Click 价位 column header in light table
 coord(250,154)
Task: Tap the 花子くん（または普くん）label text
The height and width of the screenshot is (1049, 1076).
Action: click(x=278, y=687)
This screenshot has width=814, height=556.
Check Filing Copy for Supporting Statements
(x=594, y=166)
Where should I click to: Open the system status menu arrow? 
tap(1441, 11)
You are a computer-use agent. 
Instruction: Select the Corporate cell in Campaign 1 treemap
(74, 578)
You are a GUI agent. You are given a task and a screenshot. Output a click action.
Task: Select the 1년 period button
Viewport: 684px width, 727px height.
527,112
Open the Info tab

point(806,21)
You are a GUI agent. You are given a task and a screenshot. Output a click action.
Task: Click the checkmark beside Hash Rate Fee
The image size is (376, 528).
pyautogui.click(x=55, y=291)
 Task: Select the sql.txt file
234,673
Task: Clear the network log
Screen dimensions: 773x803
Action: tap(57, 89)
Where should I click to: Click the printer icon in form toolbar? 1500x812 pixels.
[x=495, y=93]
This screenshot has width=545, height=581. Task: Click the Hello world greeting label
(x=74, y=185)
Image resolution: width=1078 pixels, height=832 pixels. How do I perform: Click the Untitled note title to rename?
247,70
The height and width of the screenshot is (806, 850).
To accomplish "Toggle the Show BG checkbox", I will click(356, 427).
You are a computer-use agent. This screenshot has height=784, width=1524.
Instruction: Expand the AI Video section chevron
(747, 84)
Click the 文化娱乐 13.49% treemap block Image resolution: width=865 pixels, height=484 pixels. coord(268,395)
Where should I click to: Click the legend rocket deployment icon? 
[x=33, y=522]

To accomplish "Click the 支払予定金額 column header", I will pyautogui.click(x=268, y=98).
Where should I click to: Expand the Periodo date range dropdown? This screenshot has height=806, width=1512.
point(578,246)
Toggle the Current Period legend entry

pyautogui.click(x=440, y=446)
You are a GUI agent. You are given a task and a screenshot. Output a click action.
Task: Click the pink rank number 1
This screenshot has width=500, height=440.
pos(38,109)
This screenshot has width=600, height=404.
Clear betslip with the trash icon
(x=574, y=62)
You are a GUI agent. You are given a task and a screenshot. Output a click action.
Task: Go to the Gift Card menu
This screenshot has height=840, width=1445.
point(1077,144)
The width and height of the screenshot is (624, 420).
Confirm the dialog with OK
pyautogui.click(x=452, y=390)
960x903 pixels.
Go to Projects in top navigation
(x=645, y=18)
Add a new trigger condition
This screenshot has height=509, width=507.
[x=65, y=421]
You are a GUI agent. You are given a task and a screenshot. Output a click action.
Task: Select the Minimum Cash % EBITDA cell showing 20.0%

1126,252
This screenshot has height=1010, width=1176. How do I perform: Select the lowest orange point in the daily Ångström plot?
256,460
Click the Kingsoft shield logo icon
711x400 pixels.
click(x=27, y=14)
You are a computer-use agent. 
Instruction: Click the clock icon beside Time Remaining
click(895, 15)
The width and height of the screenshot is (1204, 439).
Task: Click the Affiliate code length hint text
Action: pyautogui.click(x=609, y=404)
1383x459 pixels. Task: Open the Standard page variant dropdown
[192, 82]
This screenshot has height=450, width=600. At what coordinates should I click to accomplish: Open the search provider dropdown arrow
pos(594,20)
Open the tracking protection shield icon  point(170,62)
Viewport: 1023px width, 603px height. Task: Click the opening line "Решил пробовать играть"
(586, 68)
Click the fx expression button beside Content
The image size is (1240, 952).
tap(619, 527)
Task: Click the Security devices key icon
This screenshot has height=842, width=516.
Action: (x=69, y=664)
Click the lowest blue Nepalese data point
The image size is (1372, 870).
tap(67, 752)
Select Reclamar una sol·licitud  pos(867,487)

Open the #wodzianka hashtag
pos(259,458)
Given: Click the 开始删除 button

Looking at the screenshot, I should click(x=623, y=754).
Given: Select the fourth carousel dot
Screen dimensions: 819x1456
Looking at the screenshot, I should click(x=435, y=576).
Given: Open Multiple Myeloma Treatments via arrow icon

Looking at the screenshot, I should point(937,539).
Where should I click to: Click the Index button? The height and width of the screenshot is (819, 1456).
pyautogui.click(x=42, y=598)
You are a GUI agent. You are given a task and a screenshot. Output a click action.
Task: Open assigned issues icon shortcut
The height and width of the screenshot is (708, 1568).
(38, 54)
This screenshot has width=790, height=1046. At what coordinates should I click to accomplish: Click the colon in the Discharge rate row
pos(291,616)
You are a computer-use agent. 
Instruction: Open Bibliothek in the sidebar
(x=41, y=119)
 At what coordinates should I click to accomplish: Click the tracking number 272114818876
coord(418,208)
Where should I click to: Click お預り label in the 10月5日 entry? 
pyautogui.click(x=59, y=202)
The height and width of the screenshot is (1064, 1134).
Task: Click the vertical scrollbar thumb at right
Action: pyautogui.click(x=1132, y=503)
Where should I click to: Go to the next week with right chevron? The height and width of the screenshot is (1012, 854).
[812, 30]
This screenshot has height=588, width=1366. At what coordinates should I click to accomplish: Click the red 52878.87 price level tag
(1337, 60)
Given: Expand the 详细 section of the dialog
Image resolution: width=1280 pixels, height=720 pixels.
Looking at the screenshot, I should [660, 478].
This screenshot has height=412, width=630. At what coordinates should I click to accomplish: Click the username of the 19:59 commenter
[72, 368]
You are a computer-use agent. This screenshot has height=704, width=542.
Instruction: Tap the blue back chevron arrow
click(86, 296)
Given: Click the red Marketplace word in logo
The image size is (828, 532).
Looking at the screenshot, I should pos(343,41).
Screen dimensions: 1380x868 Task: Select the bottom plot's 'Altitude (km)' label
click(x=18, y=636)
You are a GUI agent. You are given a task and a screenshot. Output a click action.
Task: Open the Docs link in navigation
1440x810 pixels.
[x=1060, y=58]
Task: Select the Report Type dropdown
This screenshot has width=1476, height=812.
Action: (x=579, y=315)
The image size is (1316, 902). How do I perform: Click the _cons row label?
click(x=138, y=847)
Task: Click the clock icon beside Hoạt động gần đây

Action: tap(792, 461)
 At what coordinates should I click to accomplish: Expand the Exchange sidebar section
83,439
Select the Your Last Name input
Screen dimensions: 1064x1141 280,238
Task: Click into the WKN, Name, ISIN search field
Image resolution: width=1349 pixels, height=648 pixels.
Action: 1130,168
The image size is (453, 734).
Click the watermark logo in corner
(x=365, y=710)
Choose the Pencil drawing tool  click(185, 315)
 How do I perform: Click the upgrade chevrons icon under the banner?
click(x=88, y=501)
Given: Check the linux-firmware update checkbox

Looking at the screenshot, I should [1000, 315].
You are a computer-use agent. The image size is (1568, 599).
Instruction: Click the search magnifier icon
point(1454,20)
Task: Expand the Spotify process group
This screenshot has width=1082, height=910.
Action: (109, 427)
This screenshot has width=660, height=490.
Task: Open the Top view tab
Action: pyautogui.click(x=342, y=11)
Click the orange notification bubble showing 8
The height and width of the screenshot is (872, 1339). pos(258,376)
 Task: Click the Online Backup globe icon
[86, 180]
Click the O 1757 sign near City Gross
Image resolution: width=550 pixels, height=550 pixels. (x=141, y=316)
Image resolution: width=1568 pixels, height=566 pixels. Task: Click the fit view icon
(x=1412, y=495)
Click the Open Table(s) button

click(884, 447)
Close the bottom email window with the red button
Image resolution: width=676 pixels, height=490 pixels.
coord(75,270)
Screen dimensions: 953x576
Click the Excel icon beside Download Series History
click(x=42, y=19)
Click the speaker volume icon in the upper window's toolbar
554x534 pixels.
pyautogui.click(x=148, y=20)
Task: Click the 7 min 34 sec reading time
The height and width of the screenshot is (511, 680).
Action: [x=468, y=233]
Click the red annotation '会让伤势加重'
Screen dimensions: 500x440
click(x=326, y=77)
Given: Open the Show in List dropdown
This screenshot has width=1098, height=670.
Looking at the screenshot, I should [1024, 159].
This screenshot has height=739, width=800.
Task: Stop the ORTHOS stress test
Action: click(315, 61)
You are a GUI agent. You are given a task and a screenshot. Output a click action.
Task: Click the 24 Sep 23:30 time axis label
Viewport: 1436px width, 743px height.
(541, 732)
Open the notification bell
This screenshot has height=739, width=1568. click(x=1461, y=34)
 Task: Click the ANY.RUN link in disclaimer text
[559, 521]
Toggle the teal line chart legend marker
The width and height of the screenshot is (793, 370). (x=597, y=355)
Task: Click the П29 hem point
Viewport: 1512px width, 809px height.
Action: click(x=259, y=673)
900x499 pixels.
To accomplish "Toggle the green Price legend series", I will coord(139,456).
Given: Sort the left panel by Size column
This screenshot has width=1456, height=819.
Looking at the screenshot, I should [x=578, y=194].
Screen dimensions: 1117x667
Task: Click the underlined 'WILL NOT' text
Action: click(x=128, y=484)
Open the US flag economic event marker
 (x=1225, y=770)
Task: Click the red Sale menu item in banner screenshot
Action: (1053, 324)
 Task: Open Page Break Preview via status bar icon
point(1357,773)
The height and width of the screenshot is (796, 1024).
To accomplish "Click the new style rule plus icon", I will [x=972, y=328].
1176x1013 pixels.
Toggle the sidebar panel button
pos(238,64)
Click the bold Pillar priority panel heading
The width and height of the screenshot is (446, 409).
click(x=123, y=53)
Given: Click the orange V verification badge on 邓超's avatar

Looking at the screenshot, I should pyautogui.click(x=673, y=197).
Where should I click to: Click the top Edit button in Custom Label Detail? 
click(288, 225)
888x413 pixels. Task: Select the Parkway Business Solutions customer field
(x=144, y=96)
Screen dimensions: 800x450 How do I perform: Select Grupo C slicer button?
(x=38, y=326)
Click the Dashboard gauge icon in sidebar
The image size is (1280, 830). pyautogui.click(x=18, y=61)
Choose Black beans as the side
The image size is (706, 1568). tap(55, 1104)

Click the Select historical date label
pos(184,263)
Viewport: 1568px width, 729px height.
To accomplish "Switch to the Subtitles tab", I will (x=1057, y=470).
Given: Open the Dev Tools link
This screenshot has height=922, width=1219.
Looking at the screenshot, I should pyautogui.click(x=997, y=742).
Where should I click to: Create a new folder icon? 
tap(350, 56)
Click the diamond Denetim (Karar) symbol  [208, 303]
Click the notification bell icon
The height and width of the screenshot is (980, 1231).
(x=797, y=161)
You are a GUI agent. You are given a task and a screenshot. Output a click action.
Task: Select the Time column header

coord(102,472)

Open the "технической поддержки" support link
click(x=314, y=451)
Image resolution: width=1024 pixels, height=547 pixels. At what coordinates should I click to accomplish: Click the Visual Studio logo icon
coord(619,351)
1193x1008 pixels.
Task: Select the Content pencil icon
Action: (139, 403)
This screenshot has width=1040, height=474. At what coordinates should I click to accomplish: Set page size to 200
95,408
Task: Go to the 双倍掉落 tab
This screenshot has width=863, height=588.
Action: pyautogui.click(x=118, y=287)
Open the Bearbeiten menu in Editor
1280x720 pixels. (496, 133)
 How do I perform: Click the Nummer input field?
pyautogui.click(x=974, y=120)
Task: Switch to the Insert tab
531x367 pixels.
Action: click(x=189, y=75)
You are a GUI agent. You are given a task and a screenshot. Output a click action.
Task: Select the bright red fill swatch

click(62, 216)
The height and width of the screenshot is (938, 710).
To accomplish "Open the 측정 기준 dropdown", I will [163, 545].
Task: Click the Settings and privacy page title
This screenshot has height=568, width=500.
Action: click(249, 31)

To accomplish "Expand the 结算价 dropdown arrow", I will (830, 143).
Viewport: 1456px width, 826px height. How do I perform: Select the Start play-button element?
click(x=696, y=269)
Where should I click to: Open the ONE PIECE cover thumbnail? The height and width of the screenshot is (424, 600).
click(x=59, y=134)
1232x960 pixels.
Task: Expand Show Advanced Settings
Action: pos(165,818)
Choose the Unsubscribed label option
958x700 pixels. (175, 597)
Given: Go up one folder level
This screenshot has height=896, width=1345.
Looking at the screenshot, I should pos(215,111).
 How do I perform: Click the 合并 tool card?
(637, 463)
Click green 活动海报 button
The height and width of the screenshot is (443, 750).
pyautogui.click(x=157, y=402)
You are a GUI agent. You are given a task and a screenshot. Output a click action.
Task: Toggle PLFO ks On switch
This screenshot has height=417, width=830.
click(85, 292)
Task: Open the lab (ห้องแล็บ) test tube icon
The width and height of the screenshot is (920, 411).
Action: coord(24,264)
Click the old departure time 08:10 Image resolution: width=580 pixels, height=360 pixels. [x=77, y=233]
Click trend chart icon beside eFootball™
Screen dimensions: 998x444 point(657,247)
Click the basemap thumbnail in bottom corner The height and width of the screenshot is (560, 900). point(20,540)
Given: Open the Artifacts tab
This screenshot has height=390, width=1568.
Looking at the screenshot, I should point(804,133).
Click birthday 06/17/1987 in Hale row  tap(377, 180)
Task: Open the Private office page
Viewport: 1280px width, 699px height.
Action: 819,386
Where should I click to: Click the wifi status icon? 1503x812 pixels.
===
— Your task —
Please reproduce the data between the lines holding "Where should I click to: Click the legend" and "pos(38,109)", inclusive, switching "Current Period" to "Previous Period" and leaving everything else unchanged.

— Reply —
Where should I click to: Click the legend rocket deployment icon? 
[x=33, y=522]

To accomplish "Click the 支払予定金額 column header", I will pyautogui.click(x=268, y=98).
Where should I click to: Expand the Periodo date range dropdown? This screenshot has height=806, width=1512.
point(578,246)
Toggle the Previous Period legend entry

pyautogui.click(x=440, y=446)
You are a GUI agent. You are given a task and a screenshot. Output a click action.
Task: Click the pink rank number 1
This screenshot has width=500, height=440.
pos(38,109)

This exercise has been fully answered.